Segment Open

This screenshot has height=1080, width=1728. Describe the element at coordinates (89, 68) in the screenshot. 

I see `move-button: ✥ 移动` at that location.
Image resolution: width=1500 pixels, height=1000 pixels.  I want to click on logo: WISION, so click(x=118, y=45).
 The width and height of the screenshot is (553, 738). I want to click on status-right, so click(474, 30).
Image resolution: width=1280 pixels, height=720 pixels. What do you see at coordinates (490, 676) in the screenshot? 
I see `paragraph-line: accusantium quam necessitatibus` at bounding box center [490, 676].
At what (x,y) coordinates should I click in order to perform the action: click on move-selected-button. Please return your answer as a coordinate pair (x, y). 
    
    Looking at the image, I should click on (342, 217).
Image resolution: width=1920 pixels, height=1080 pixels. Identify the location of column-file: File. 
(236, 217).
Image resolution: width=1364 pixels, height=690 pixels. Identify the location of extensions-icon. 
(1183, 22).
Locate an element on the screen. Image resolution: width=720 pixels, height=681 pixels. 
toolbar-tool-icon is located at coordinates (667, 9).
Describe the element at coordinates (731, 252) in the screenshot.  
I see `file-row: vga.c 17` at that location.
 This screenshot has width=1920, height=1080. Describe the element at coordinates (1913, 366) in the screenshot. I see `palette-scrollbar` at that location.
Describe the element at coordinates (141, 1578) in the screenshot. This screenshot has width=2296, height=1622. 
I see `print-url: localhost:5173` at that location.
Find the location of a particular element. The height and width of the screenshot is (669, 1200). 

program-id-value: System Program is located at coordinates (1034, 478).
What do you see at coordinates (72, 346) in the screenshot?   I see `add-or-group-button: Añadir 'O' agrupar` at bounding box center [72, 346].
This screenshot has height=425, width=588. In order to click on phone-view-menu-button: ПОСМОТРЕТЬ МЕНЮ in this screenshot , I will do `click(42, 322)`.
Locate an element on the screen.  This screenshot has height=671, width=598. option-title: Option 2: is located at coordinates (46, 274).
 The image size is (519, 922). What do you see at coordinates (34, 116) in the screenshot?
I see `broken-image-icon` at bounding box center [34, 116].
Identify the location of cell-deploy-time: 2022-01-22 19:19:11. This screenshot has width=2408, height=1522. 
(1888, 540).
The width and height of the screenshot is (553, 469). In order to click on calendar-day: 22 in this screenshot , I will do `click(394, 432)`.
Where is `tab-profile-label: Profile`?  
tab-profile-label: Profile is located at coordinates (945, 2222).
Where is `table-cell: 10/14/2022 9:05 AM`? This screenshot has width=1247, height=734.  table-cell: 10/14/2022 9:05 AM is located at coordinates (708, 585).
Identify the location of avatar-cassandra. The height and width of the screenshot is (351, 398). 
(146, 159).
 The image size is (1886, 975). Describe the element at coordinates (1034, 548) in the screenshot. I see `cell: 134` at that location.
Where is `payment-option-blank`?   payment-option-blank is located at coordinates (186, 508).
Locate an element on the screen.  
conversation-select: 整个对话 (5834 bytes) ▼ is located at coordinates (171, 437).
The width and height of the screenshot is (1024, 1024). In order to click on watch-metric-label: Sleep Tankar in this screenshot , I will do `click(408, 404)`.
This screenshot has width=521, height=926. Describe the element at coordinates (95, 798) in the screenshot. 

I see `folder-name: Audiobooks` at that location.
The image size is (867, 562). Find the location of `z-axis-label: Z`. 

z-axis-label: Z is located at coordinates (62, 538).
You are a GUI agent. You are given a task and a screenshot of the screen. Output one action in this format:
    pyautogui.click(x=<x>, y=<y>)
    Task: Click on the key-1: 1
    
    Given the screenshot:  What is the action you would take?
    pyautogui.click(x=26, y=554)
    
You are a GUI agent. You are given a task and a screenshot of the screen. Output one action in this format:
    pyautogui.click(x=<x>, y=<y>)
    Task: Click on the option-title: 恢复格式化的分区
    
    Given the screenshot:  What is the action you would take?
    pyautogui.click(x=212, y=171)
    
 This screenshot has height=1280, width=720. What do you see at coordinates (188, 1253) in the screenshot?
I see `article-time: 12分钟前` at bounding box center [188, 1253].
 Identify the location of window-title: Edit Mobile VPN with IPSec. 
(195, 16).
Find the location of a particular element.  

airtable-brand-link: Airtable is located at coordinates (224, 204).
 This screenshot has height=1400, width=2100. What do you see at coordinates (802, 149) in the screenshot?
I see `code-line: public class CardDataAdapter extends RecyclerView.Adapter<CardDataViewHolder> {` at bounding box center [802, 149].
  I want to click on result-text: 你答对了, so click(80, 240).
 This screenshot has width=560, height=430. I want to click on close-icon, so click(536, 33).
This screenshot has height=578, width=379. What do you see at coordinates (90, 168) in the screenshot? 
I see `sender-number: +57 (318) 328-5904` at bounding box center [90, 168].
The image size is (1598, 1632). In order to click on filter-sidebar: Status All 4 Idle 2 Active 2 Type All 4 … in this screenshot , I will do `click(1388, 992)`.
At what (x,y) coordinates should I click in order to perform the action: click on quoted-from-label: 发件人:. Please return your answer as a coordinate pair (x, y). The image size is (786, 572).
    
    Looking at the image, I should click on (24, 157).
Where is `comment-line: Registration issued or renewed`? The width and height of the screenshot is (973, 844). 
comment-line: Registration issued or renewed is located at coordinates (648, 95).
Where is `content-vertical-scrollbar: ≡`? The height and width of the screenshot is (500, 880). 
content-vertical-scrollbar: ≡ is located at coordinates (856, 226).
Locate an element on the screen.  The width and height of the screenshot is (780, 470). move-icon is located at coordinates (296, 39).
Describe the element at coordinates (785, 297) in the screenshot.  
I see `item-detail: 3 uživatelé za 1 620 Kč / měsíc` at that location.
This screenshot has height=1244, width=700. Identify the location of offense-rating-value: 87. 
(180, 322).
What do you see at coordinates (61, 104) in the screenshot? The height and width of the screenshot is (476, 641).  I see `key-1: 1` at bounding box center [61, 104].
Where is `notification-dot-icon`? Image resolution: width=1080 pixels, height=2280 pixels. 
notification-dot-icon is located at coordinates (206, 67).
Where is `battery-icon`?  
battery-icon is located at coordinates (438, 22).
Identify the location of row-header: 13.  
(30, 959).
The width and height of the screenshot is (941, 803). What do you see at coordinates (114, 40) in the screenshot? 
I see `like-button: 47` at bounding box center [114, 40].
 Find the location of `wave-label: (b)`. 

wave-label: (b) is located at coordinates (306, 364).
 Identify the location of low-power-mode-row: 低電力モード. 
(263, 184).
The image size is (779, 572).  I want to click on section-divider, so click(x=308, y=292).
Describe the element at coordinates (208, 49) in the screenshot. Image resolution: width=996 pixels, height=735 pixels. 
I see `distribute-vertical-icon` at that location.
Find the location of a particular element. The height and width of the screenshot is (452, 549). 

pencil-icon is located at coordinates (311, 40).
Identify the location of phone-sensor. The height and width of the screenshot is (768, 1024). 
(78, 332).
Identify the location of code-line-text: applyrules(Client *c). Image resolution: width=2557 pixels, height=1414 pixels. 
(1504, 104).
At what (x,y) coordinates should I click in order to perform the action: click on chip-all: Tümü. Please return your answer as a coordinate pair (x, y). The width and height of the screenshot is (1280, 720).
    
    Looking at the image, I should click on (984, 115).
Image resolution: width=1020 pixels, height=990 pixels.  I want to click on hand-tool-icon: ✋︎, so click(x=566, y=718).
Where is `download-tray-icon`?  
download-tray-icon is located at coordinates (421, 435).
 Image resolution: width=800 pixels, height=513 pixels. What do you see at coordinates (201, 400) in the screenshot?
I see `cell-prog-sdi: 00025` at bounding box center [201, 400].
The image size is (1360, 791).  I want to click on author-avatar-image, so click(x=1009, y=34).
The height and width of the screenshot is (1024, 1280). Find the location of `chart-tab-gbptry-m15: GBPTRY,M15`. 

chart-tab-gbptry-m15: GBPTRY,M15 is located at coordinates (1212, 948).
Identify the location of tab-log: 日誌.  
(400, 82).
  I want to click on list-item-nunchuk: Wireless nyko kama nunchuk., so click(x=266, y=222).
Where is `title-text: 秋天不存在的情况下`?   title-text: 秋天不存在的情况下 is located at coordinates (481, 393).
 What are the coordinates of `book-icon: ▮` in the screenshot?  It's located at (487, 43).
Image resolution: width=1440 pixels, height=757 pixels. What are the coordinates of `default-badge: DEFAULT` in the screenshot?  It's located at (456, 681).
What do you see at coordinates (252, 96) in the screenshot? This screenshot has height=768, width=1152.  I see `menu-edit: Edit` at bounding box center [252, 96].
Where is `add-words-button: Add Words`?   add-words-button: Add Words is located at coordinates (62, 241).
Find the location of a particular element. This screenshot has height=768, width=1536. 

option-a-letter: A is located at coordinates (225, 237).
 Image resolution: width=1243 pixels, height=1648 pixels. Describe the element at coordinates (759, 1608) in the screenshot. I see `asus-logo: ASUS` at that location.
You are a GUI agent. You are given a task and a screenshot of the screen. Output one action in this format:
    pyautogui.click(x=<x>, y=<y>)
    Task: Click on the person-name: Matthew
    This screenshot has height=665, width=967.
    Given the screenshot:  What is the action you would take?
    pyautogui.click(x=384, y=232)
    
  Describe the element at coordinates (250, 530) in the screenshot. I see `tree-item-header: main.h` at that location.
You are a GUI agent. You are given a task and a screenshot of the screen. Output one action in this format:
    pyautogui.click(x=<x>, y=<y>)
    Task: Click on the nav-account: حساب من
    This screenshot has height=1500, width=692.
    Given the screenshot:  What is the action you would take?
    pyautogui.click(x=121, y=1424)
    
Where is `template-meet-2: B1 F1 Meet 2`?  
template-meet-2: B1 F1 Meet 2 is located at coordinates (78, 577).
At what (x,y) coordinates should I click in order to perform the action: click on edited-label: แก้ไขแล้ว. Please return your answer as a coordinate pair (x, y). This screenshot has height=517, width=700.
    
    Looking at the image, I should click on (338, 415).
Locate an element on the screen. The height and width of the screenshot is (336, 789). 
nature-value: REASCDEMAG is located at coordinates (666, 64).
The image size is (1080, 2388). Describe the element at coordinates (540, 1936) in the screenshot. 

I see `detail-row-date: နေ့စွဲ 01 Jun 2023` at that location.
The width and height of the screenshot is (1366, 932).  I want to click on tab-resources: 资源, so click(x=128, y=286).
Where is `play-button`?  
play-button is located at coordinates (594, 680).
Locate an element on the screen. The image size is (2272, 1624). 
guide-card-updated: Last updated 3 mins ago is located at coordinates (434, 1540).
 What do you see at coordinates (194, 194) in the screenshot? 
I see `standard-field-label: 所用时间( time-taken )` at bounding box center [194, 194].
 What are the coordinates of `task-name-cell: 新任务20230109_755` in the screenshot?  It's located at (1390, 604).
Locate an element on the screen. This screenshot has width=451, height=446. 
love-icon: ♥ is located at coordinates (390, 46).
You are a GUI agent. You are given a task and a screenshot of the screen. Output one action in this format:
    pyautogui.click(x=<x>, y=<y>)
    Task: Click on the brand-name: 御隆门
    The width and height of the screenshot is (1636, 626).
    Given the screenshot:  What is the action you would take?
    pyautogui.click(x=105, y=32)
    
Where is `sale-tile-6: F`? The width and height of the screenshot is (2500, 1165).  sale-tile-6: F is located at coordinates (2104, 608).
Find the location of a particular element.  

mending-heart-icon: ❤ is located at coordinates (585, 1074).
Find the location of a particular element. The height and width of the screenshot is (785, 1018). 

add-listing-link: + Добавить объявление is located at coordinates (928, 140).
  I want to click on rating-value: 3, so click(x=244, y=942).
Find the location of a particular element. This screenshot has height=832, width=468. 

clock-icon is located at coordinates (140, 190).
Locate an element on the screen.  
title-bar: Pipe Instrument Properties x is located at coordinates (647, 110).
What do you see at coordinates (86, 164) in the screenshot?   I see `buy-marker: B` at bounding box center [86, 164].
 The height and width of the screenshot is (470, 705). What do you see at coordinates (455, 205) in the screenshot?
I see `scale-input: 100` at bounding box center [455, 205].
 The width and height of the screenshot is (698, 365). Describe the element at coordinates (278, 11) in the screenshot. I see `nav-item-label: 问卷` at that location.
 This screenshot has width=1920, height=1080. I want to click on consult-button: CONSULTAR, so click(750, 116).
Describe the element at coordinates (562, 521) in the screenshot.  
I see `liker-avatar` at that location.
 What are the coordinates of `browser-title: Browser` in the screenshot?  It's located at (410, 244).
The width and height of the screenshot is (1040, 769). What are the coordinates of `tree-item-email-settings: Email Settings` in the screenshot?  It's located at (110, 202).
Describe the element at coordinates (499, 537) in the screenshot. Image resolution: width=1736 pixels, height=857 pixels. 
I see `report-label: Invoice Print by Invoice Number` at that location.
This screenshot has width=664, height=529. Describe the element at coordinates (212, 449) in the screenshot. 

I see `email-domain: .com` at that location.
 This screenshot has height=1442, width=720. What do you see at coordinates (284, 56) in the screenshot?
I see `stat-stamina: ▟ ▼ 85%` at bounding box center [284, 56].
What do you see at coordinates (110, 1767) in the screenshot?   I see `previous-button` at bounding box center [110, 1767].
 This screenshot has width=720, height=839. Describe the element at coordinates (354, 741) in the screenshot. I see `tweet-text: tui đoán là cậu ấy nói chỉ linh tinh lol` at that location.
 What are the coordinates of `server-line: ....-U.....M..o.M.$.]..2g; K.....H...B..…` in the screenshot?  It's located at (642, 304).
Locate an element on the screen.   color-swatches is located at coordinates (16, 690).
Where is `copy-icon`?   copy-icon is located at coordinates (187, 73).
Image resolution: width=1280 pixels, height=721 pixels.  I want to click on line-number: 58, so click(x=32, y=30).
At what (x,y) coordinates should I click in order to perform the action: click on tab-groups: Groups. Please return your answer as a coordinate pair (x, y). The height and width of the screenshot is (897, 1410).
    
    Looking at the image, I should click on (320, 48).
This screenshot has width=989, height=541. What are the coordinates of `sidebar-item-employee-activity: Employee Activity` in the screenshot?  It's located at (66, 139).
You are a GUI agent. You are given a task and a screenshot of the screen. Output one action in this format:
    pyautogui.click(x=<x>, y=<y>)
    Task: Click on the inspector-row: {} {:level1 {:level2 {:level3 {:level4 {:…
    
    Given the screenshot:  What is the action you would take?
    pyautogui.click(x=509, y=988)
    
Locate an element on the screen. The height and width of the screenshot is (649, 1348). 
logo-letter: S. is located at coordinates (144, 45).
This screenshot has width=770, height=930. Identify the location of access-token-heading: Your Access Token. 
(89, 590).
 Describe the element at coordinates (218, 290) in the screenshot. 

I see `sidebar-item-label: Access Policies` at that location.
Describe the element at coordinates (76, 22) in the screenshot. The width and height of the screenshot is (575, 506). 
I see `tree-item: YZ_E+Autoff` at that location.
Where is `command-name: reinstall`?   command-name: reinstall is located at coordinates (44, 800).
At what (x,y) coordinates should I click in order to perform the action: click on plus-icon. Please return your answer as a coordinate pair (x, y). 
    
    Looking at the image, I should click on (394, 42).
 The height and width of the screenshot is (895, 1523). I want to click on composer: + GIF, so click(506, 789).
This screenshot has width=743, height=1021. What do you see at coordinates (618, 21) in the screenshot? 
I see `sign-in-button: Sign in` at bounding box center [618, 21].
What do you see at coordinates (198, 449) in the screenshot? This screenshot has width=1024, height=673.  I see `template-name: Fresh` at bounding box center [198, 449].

Segment Closed

Collect every line of the records above that contains the string "will", and reproduce each such line in full.

TASK SOLUTION:
This screenshot has height=425, width=588. In order to click on phone-view-menu-button: ПОСМОТРЕТЬ МЕНЮ in this screenshot , I will do `click(42, 322)`.
The width and height of the screenshot is (553, 469). In order to click on calendar-day: 22 in this screenshot , I will do `click(394, 432)`.
The width and height of the screenshot is (1024, 1024). In order to click on watch-metric-label: Sleep Tankar in this screenshot , I will do `click(408, 404)`.
The image size is (1598, 1632). In order to click on filter-sidebar: Status All 4 Idle 2 Active 2 Type All 4 … in this screenshot , I will do `click(1388, 992)`.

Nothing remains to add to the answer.